Discutiamo brevemente, in termini generali, i possibili contenuti di un pacchetto dati; il suo formato effettivo dipenderà dal particolare protocollo di trasmissione adottato.
La prima osservazione da fare, è che la suddivisione del messaggio in pacchetti comporta un aumento delle informazioni da trasmettere, in quanto ognuno di questi dovrà contenere informazioni addizionali per consentire un suo corretto recapito e la sua ricombinazione con gli altri pacchetti dello stesso messaggio. Occorre inoltre affrontare gli ulteriori problemi, tipici di una comunicazione di dati, ai fini del recupero degli errori di trasmissione, nonché relativi alla corretta gestione delle risorse di rete.
Può sembrare vantaggioso mantenere elevata la dimensione dei pacchetti, per ridurre la rilevanza delle informazioni aggiuntive, ma si verificano controindicazioni.
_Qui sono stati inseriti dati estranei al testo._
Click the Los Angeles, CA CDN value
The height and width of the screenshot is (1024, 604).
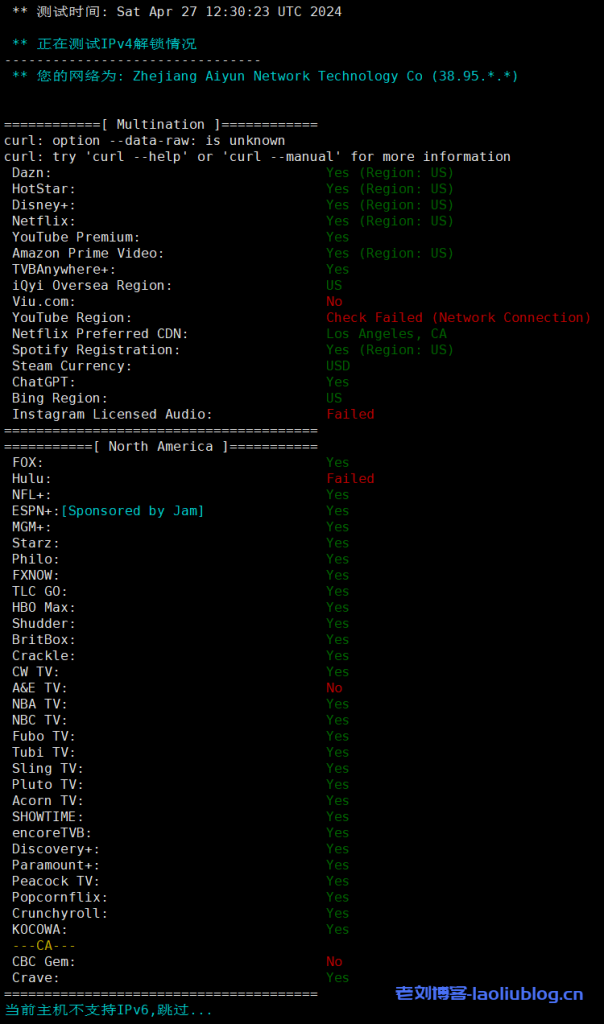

Infatti, suddividere messaggi lunghi in pacchetti più piccoli garantisce l'inoltro di (altre) comunicazioni più brevi durante la trasmissione di messaggi lunghi, che altrimenti bloccherebbero i sistemi di coda se realizzate con un unico ``pacchettone''. Inoltre, all'aumentare della lunghezza di un pacchetto, aumenta proporzionalmente la probabilità di uno (o più) bit errati, e dunque l'uso di dimensioni ridotte riduce le necessità di ritrasmissione.